Pretty brave. I did have a few gripes in the pit of my stomach. But the entire organisation of all aspects of the meeting went absolutely perfectly and now the HR heads in all our sub-groups want to get Meetago too. For all further training, training courses, seminars, conventions... In short: We are starting with the group-wide rollout now, and in six months I will likely know better whether my €5 million was right. Then we will have complete transparency for the first time.
I'm sure that Meetago did not win you over because of its participant management alone, or because the tool operates with online availabilities. What was it exactly that convinced you? Up to now, we always had to transfer our offer results painstakingly into an Excel sheet in order to be able to compare them at all. But that never really worked. Even if individual chains, like for example Accor, had standardised the way they draw up an offer within the chain, different offers came in time and again, because an additional €6.50 was charged for Wi-Fi here and €5.00 extra for water there, and so on. Not to mention the offers from the various individual hotels.

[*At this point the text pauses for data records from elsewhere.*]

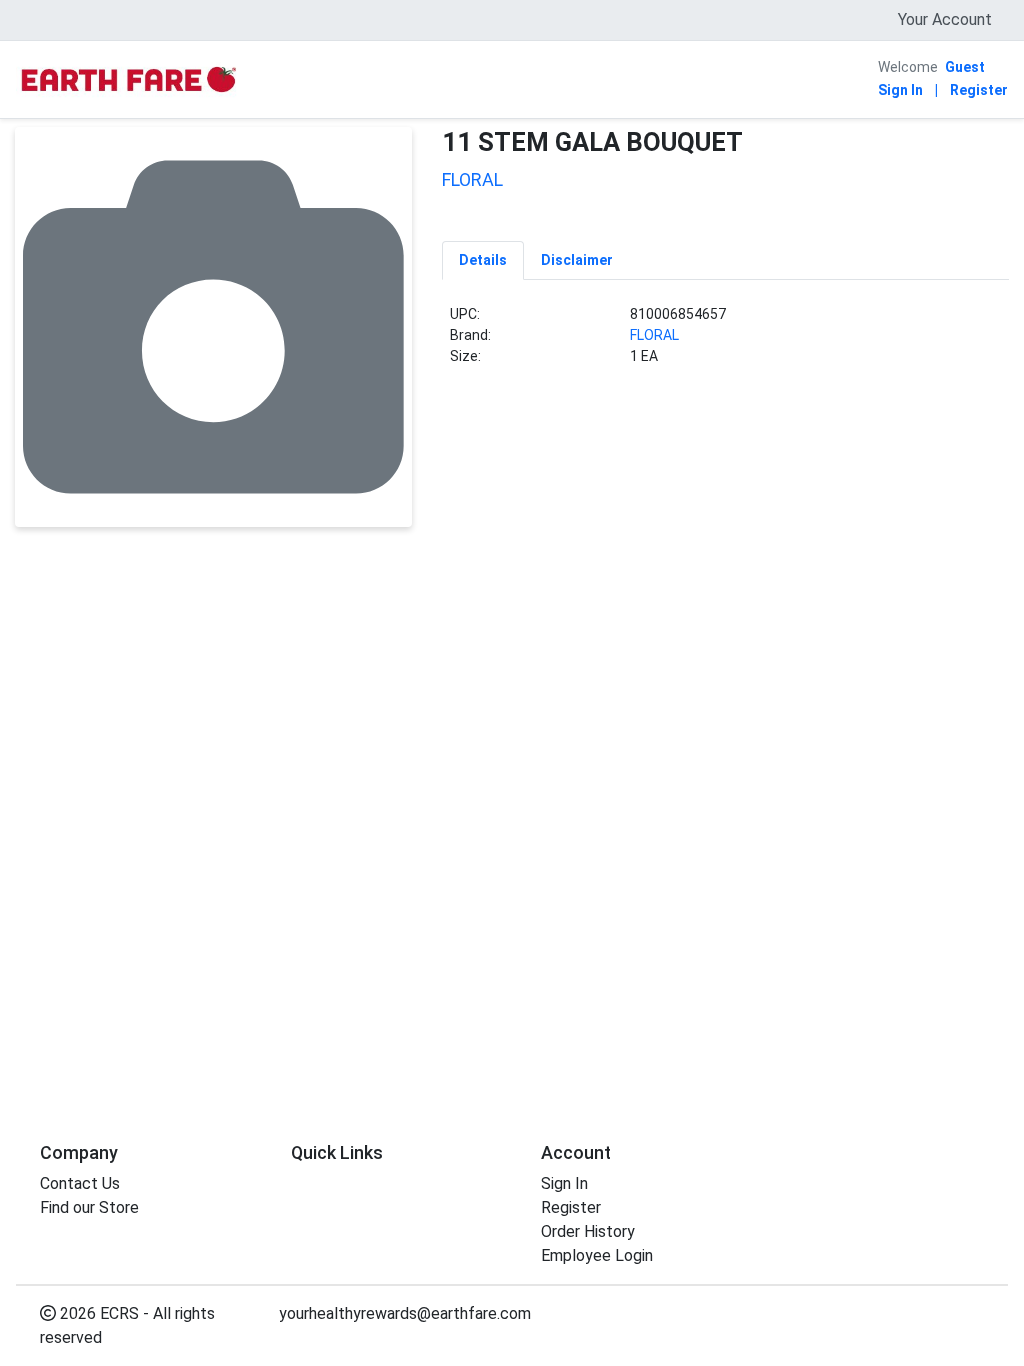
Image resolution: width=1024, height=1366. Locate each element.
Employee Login (597, 1255)
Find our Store (89, 1207)
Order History (588, 1231)
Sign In (900, 90)
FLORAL (654, 335)
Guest (965, 67)
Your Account (945, 19)
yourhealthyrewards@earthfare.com (405, 1313)
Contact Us (80, 1183)
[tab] (483, 260)
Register (979, 90)
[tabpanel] (725, 343)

In contrast, Meetago is a procurement tool that prepares the offers for me in the way that I want them, and most importantly, in a way that makes them comparable. Because the system defines clearly what is included in the delegate rate. Above and beyond this, and this is my pet topic, the bookings are carried out based on my T&Cs. In short, Meetago in my opinion is the most advanced and: It is user-friendly. We have now already begun to send queries for 2017 to the hotel industry. But they start whining about: "So here you come now with yet another tool!"
Is another tool really so bad? Of course, the hotel industry is afraid of losing the direct contact with the guest if conference booking is taking a cue from room booking and now being done via a portal. Above and beyond this, the question of commission pops up time and again too. But seriously: A reasonable commission as an agency fee is completely acceptable, after all. And when individual chains then start to argue that they could save the portal costs if we booked with them directly, I could just simply hit the roof. Because that is not actually true: They have distribution costs without portals too. That means that, in the end, we corporates actually pay the costs anyway.
To conclude, here's a totally different question: Could you also imagine using instant booking? Apart from the fact that I initially thought this was a new type of coffee: That is absolutely the right way. It will come, and then it will be just awesome.
Thank you very much for the interview, Mr Konkel.